Description of the task
Please transcribe only the lines between the one containing "Task: Rotate preview" and the end of the records, both ends included, exactly as written; skip every picture.
──────── Records to use
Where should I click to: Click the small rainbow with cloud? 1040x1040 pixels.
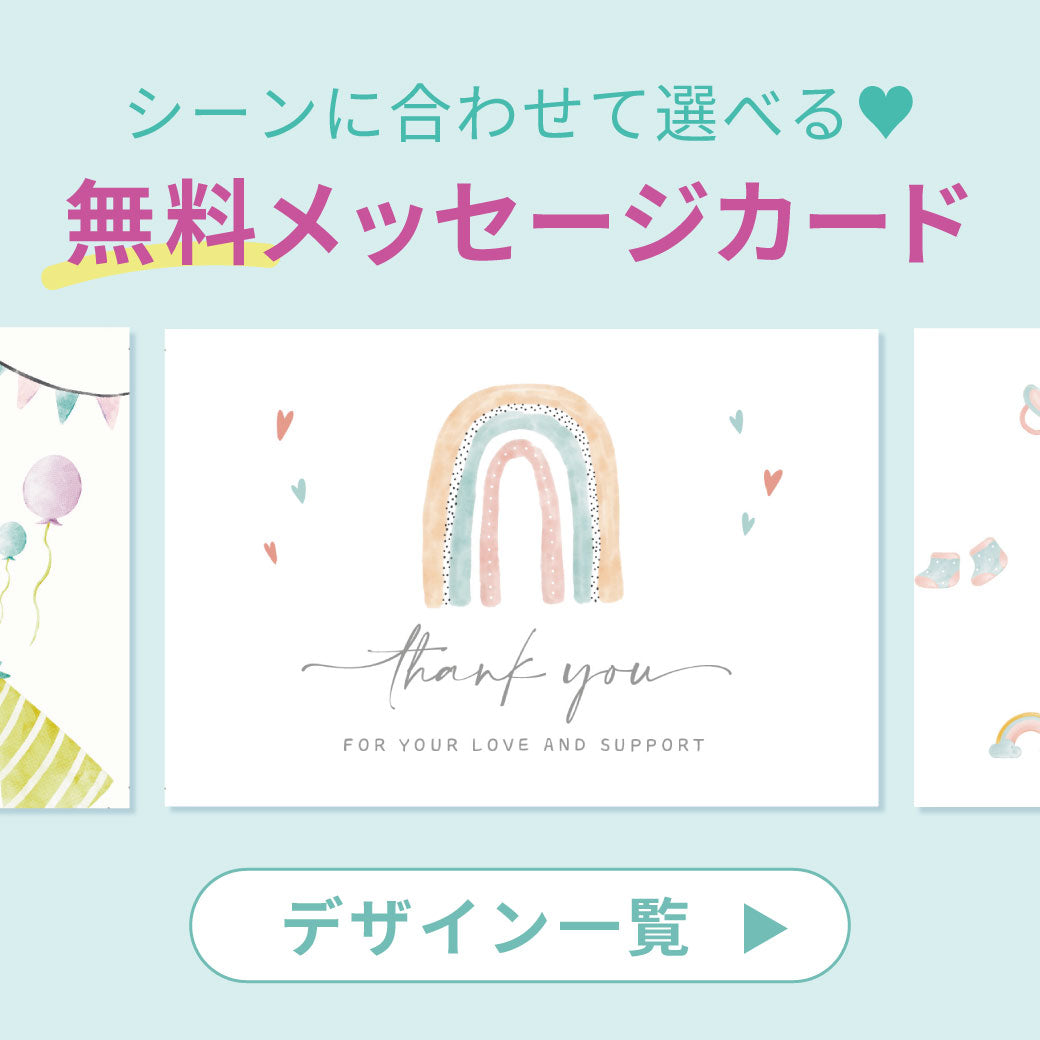point(1014,735)
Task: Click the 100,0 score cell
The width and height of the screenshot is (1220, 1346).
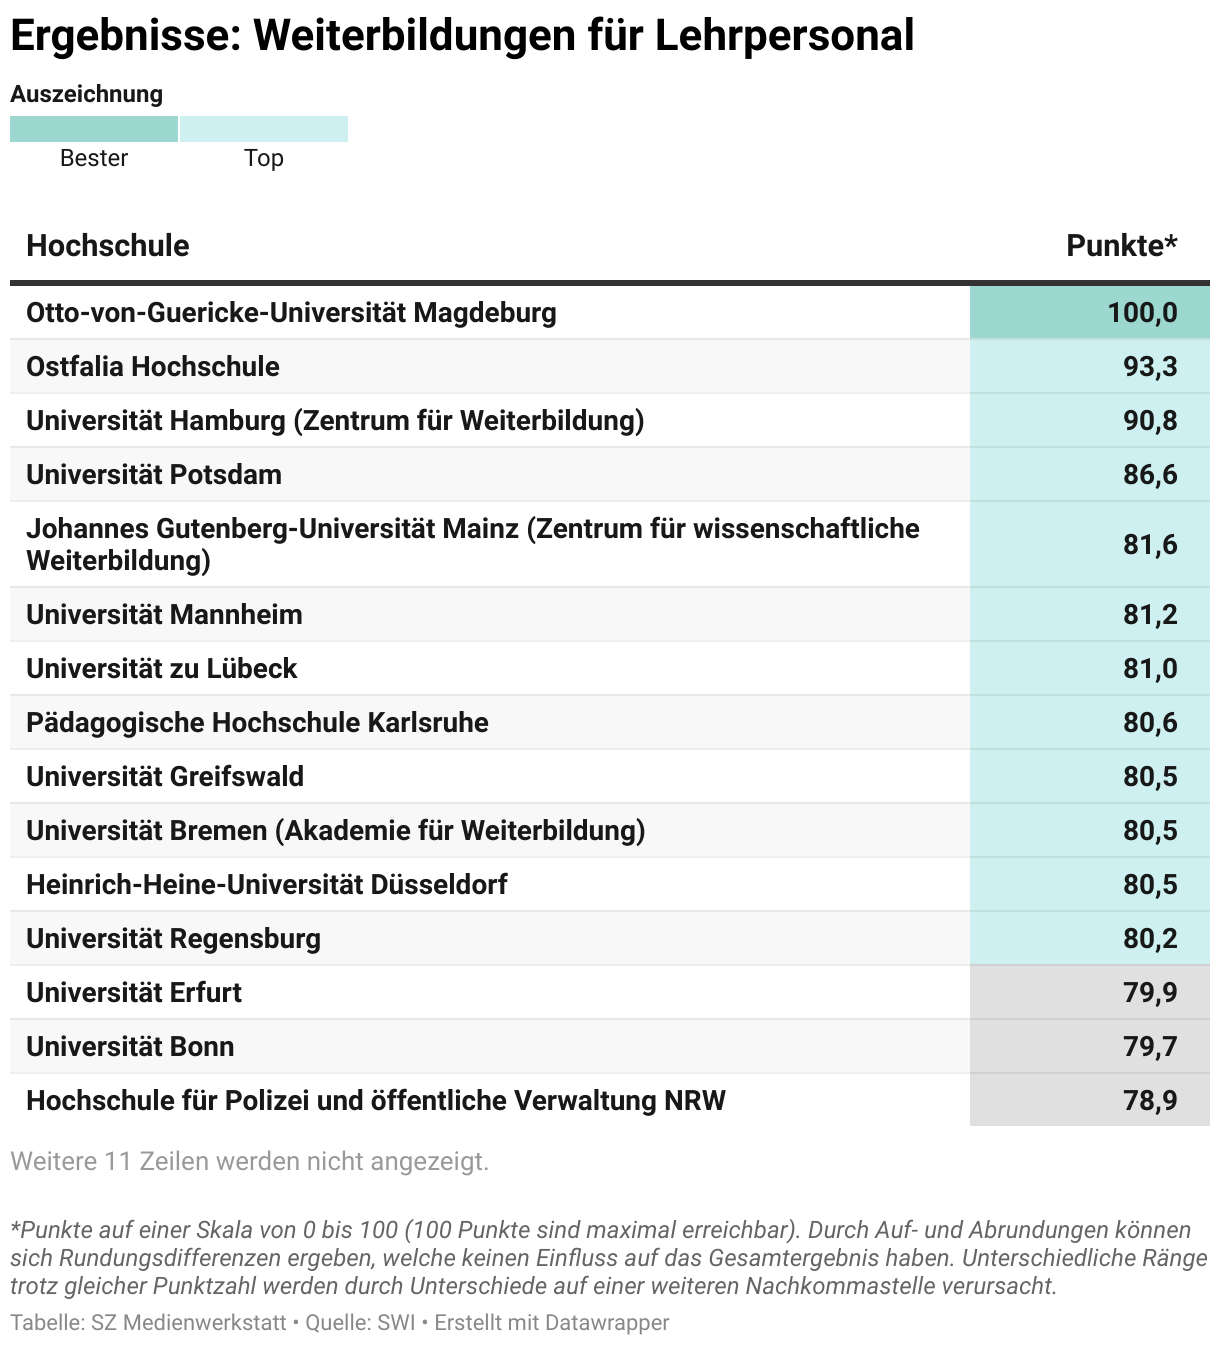Action: click(1090, 312)
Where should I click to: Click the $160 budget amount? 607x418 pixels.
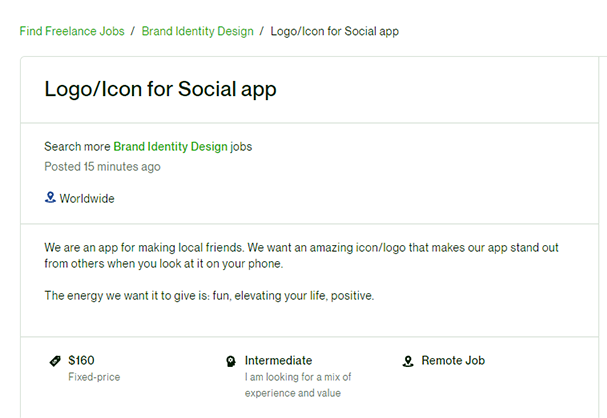click(x=81, y=360)
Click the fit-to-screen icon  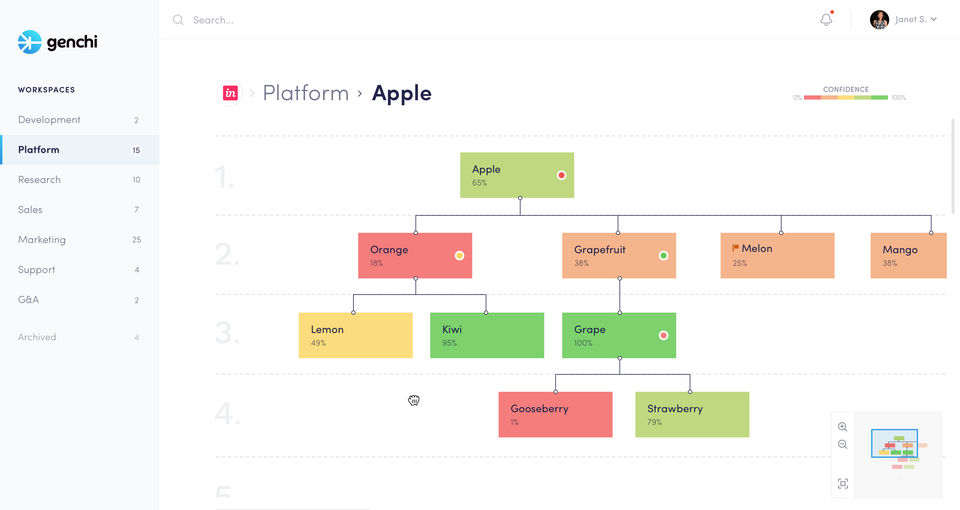[843, 484]
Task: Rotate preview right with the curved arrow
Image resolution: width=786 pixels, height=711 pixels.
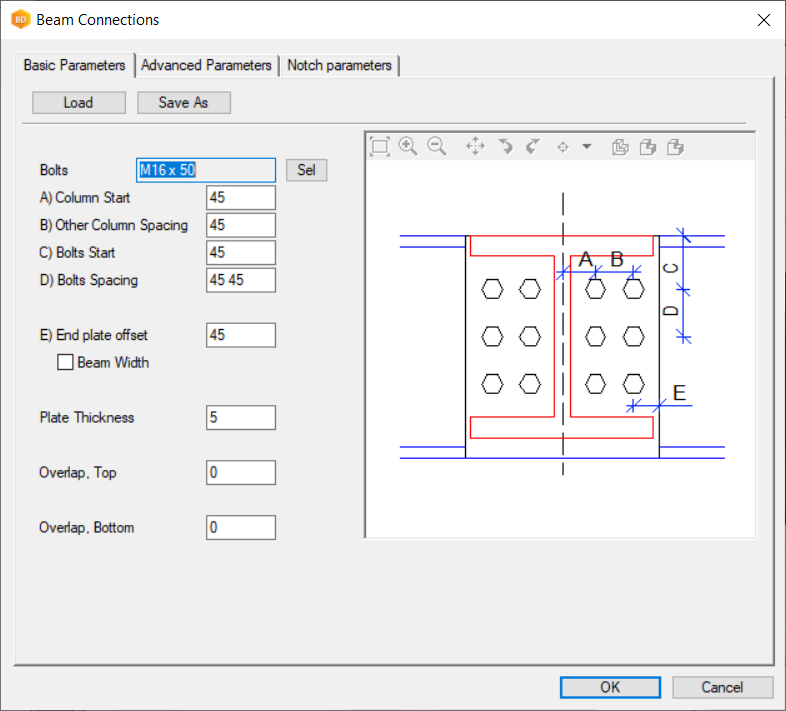Action: point(533,147)
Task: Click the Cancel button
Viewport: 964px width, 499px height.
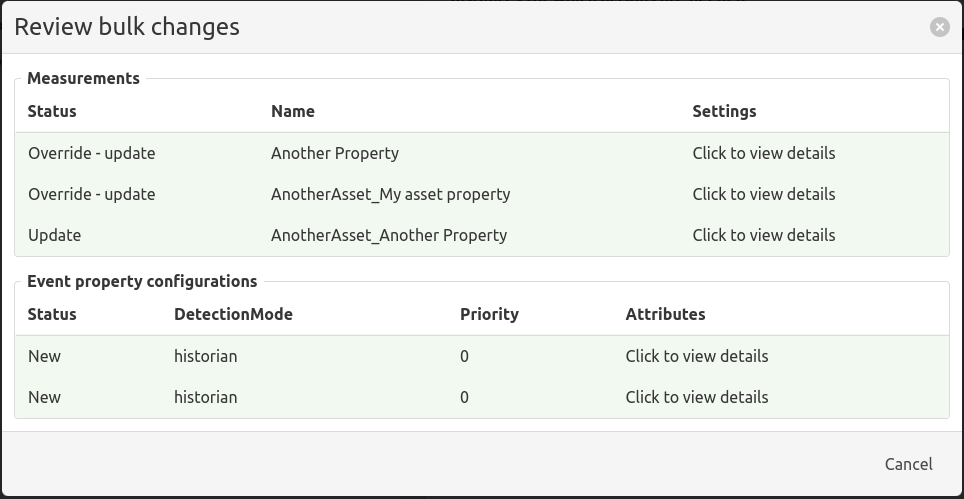Action: 908,464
────────────────
Answer box
Task: Rotate preview right with the curved arrow
Image resolution: width=786 pixels, height=711 pixels.
Action: point(533,147)
Task: Click the Cancel button
Viewport: 964px width, 499px height.
Action: 908,464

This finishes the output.